The supervisor tasked with monitoring three teenage boys at a now-closed home for troubled youth has been arrested for allegedly lying about checking on the 16-year-olds, who are accused of dragging a barely conscious 33-year-old woman from a Manhattan Internet cafe into the street and raping her in the stairwell of a nearby building, police said.
Denzel Thompson, formerly with Boys Town in Brooklyn, was arrested at his home Thursday on charges of lying on official documents, authorities said.
According to The Associated Press, Thompson, 24, allegedly made false entries in the home's logbook indicating he checked on the boys every half hour and that they were in their beds.
A police source familiar with the investigation said Thompson "made it appear the kids were there when they weren't."
Authorities say the teens escaped the group home on his watch and brutally attacked the woman, raping and beating her in a Chinatown stairwell after pulling her from the cafe, and stealing her underwear and purse before running off, according to a criminal complaint obtained by NBC 4 New York earlier this month.

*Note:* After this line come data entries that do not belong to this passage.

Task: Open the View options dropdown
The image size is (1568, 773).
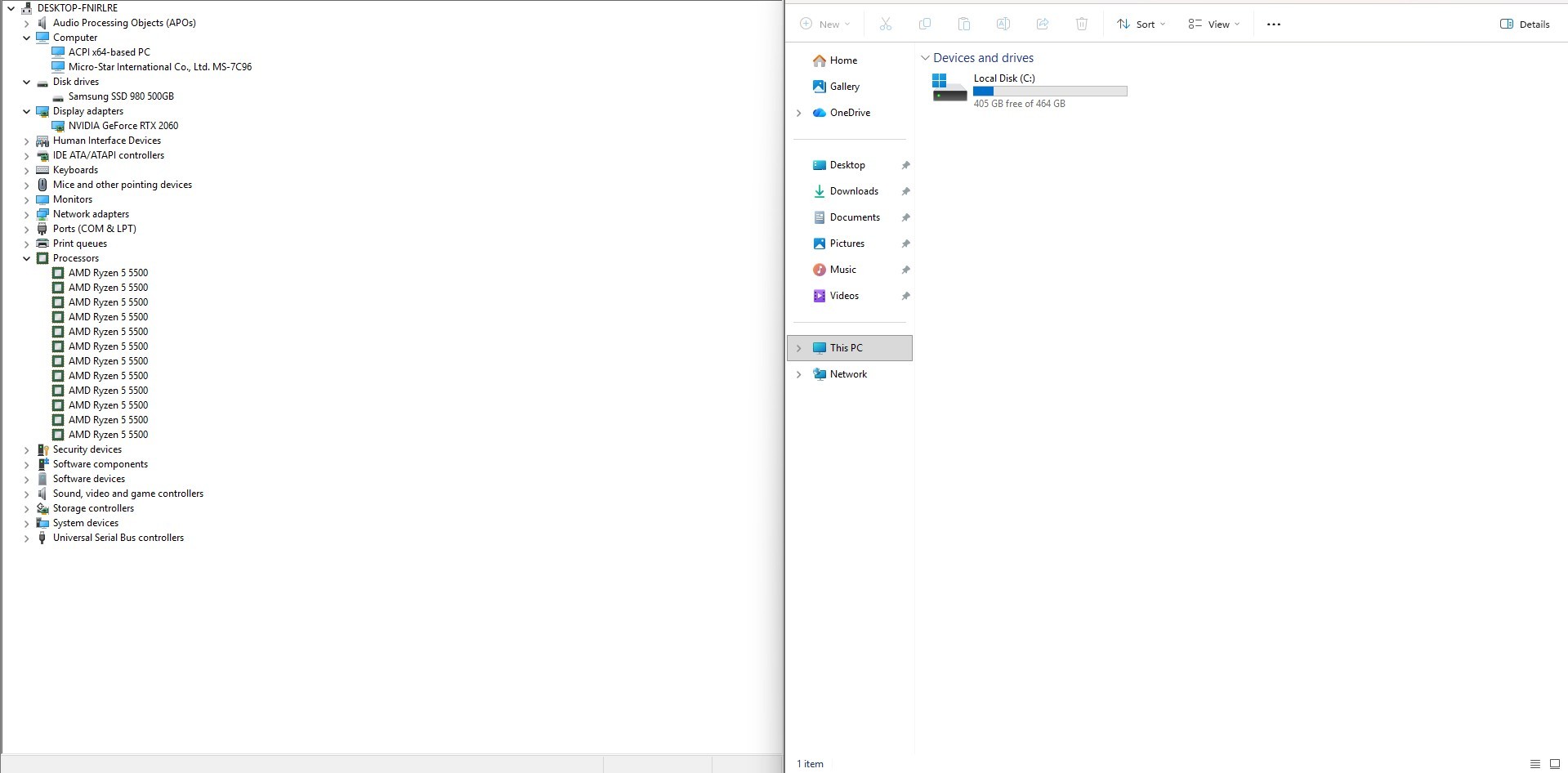Action: 1213,25
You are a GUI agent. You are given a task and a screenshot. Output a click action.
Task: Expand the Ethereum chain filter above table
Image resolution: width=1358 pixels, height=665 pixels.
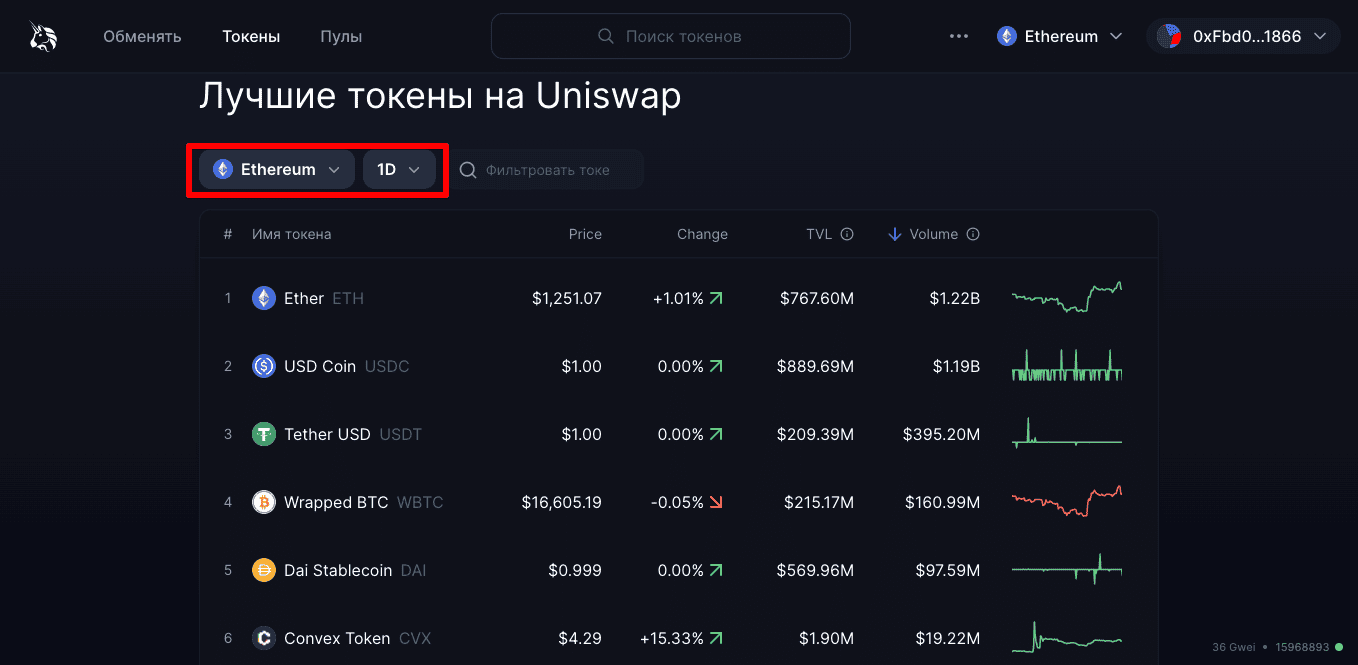[x=277, y=170]
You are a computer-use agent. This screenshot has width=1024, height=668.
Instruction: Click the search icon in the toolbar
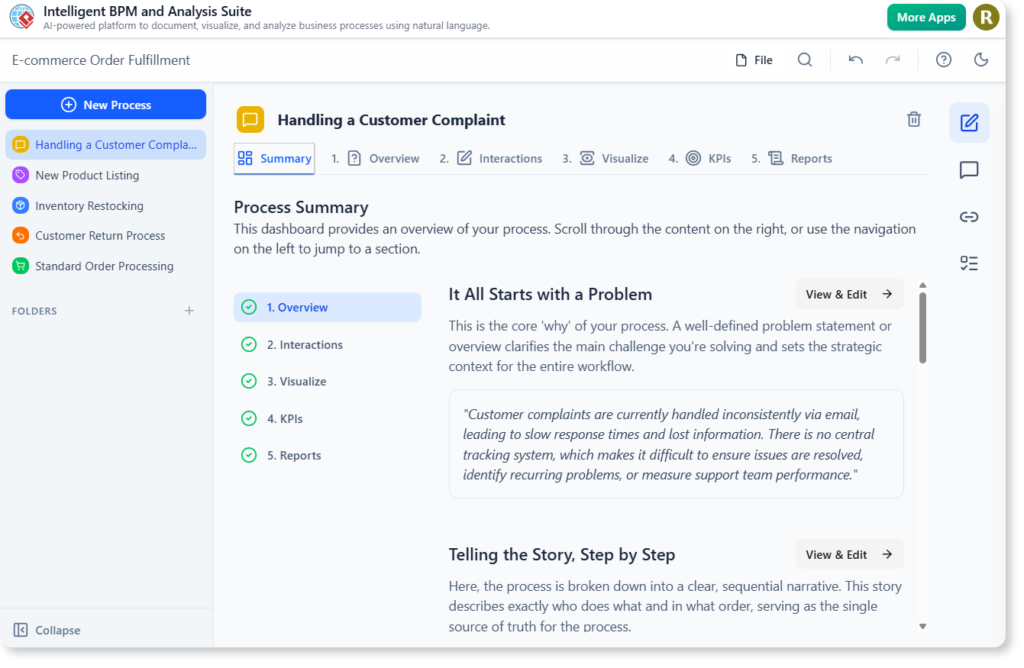(805, 60)
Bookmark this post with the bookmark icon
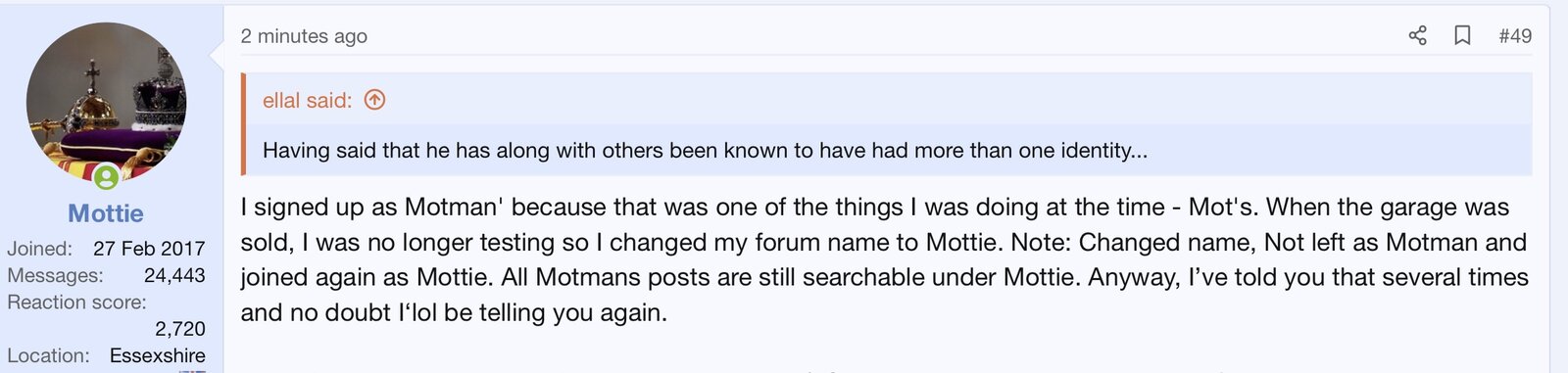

The police source said it wasn't clear if Thompson knew the boys weren't in the home and was covering by allegedly falsifying the logs, or if he never checked to see if they were there. Thompson, who had worked with the Boys Town organization as a youth care worker for about a year, was suspended last week amid the ongoing investigation.
He pleaded not guilty at his arraignment Thursday and was released.
Outside court, Thompson's attorney said his heart bled for the woman who was raped, reiterating that the case was based on allegations, not convictions, against the teens, and said he hoped the case wouldn't turn into one of "political football."
"This is a case in which there is an attempt being made to establish criminal intent to defraud but there is no criminal intent here and I would hope that the prosecution in this case and the people of this city that control the political structure are not about to engage in an act of political football," the attorney said. "It's unfortunate."
The teenagers allegedly sneaked out of Boys Town June 1,, and went to the cafe on Eldridge Street, where they encountered the woman shortly before 4 a.m.
Surveillance video from the cafe shows the teenagers groping the woman as she repeatedly tries to push them away, the criminal complaint says. The video also shows the three suspects grab her and pull her out the door, into the street, according to the complaint.
The woman told detectives her next memory was of being in a stairwell, surrounded by the teenagers, one of whom was engaged in a sexual act while the other two beat her, the complaint says.
After that, the woman told detectives her next memory was of being alone in the stairwell; her shirt was inside out, her camisole and underpants that she had been wearing were missing and her driver's license, cellphone, credit cards, keys and money were gone.
One of the teenage suspects allegedly admitted to police that he had sex with the woman in the stairwell; another said he tried to have sex with her, the criminal complaint says. A man who has raised one of the suspects since he was a toddler told NBC New York the teen told him he was drugged by one of his friends, also one of the accused, and doesn't remember what happened.
At least one of the teenagers later used the stolen keys and information from the woman's driver's license to gain access to her apartment. Police have said the teenagers allegedly had planned to rob the woman, but saw someone inside her home when they opened the door and fled.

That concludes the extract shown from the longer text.